- Promotional poster
- Directed by: Chase Mohseni
- Written by: Chase Mohseni
- Starring: Mischa Barton Eric Roberts Grant Harvey Ben Reed Kristin Carey
- Cinematography: Arden Tse
- Edited by: Danny Daneau
- Music by: Daniel Rojas
- Release date: September 28, 2014;
- Running time: 78 mins
- Country: United States
- Language: English

= Starcrossed (2014 film) =

Starcrossed is a 2014 American drama film written and directed by Chase Mohseni. The films stars Mischa Barton, Eric Roberts, Grant Harvey, Ben Reed and Kristin Carey. The film premiered at the San Diego International Film Festival on 28 September 2014. This was followed by a limited theatrical release in Los Angeles in May 2016.

==Plot==
Ben is a young man who we first see with Lucy, a woman significantly older than him. Telling him she is going away for awhile, she gives him a folded bill. Kat is a similarly young lover to Anthony, the older man she's seeing.

Ben meets Kat one evening, first he prevents her from walking into the path of a car, later he introduces himself in a nearby bar. They get along straight away.

Anthony and Lucy, who are married, by pure coincidence happen to show up at the bar where Kat and Ben have just met. The younger two have a moment by the toilets. Ben suggests they take off, but Kat says she can't, asking him to stay at her side.
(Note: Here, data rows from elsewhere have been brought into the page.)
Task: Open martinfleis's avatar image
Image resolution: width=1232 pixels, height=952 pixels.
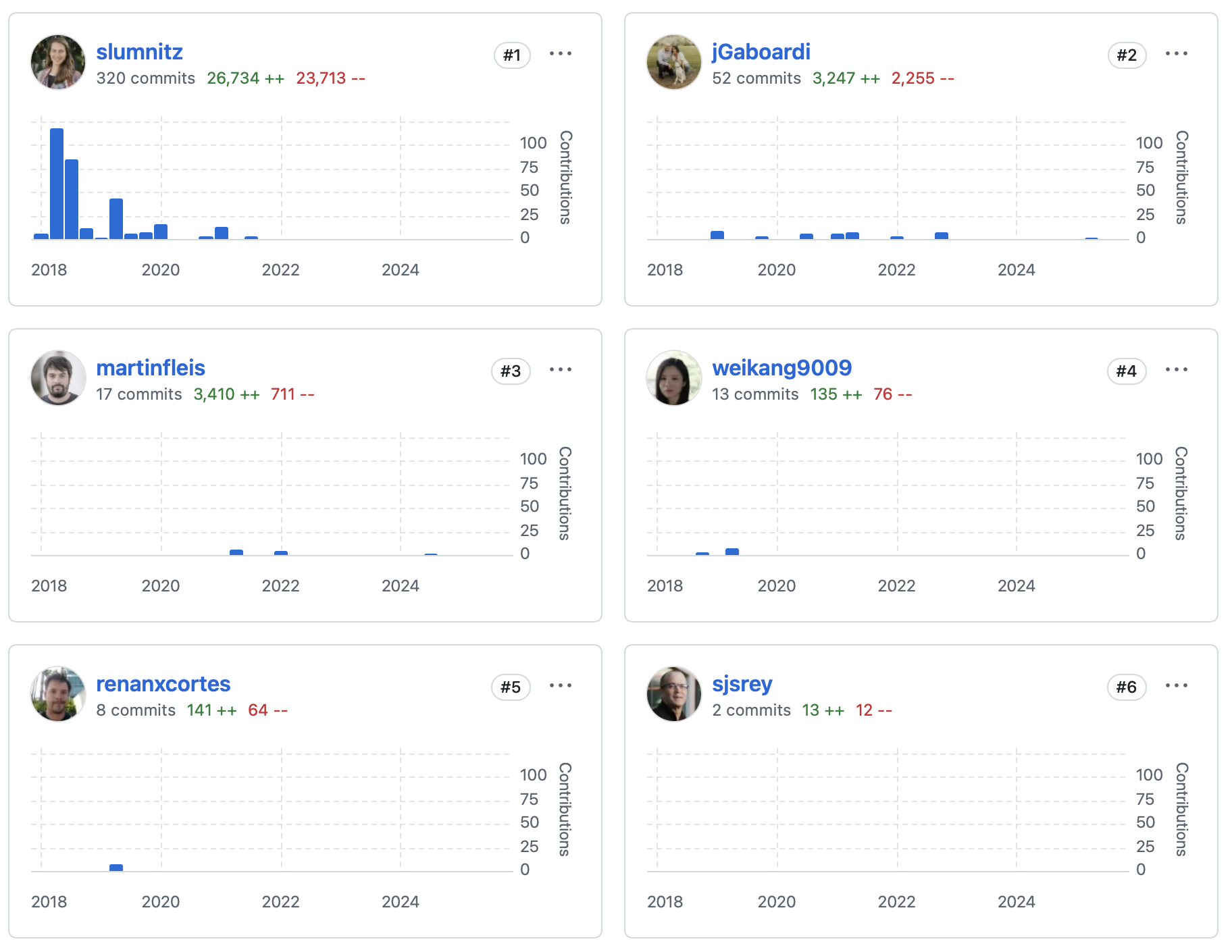Action: point(58,378)
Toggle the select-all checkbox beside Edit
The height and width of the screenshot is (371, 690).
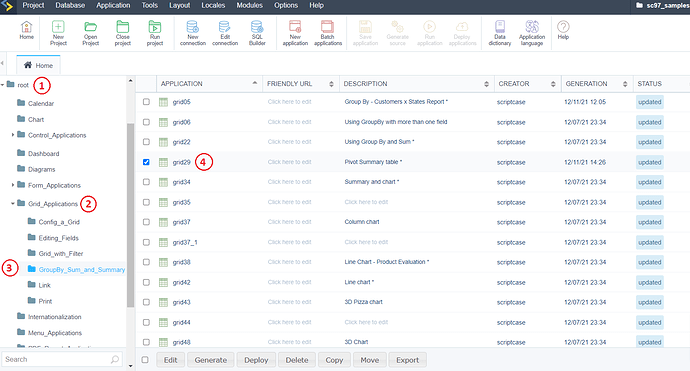[145, 360]
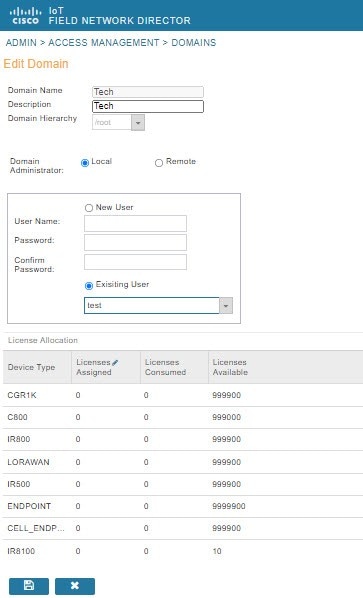Click the Password input field
The width and height of the screenshot is (363, 598).
(x=135, y=243)
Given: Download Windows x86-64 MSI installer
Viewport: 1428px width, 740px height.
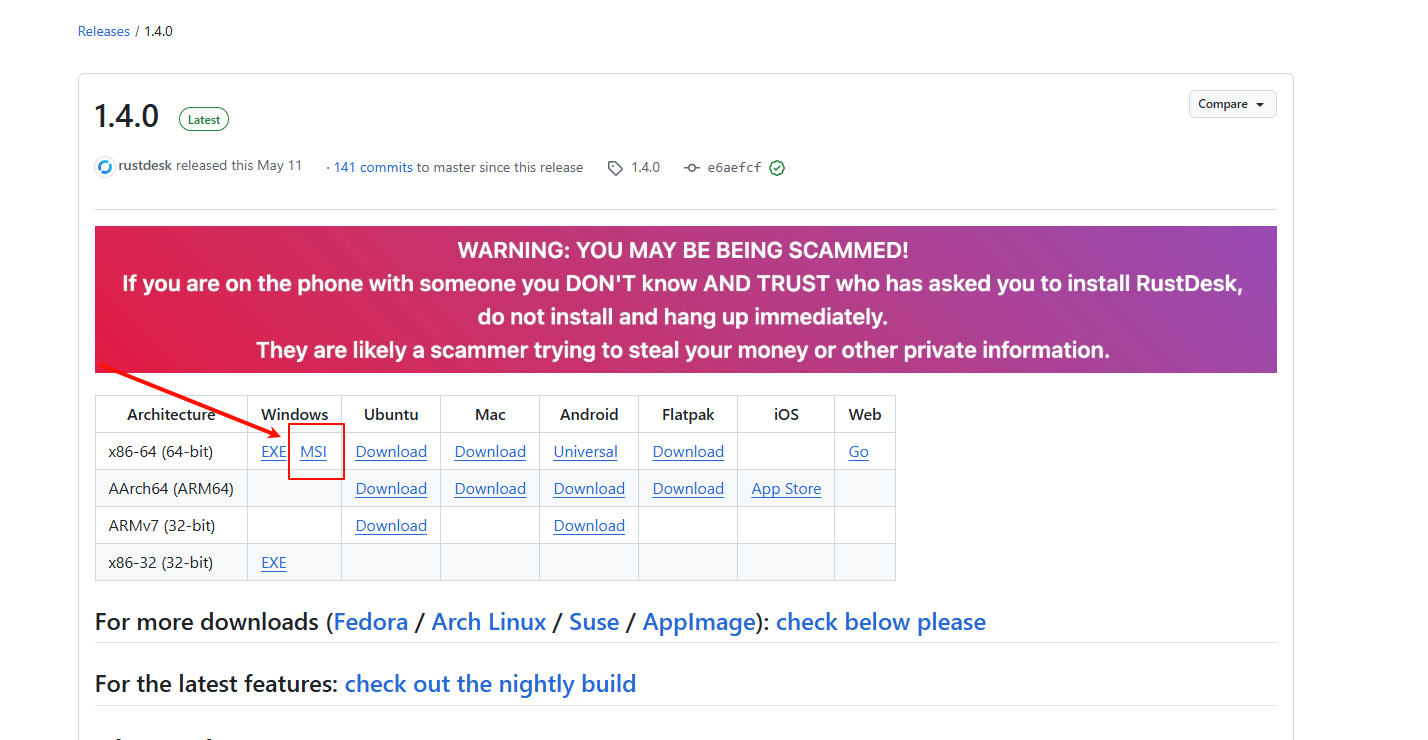Looking at the screenshot, I should (314, 452).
Kat suggests the foursome retire back to Anthony and Lucy’s home for drinks, and Lucy suggests she take Ben and that Anthony follow with Kat. The married adulters disappear, the first time in months they are together. Left alone, the young people jump in the pool, tell each other where their corresponding lover is 'keeping them' and then, exploring the house, they have sex in a bedroom.

Meanwhile, after Anthony and Lucy are intimate, he says he loves her, and she treats him with disdain. He gets furious and violent, pushing her around. After she pulls out a gun, he forces it from her, has rough sex with her, throwing money at her on the floor.

Ben leaves, as Kat won't go with him as her son Nathan is revealed to be the boy Anthony and Lucy had adopted. Flashbacks he has of their first meeting compel him to return. He finds Kat in the shadows, gives her his hand in support and they walk back towards the house.

Laz, Anthony's workmate, is there because Lucy had called him. He is told that the couples' corresponding lovers are in the house. When Laz steps outside, seeing Kat, he calls her Kathryn. She's his estranged daughter. When he realises Anthony has been keeping Kat, he punches him.

The younger couple have gone back to the back lawn, where Kat has a gun. Ben makes one more plea to her to go with him, he lunges for the gun, it goes off, cutting to black.

In the final scene, the writer finishes typing the last page of the manuscript, then gets up and stands with his partner, the same we saw as Ben and Kat, and we realise it was just the creation of a writer.

==Cast==
- Mischa Barton as Kat
- Eric Roberts as Rommel Lazarus
- Grant Harvey as Ben Rawlins
- Ben Reed as Anthony Bishop
- Kristin Carey as Lucy Bishop
- Jonathan Rosenthal as Gerry

==Production==
Filming took place over 16 days at the end of October 2013. This mostly took place in a former oil baron's mansion in La Cañada Flintridge, California, with additional scenes filmed in Toluca Lake, Los Angeles.

Writer and director, Mohseni was studying for an MFA at Loyola Marymount University and Stacrossed is his thesis.

==Reception==
Writing in the Los Angeles Times, Katie Walsh explains that "Barton is a standout as the alluring, broken young woman who hides as much as she reveals. Though the younger two symbolize the possibilities for connection, Reed and Carey are a bit more intriguing as the dark, manipulative older couple locked in an erotic competition with each other, exploiting their young lovers." Walsh noted that "The desaturated and moody cinematography pairs with a score of atonal strings and light acoustic guitar to create a sedate nighttime atmosphere." She adds that the film "evokes shades of "Who's Afraid of Virginia Woolf?" amid the intimate revelations and interpersonal twists."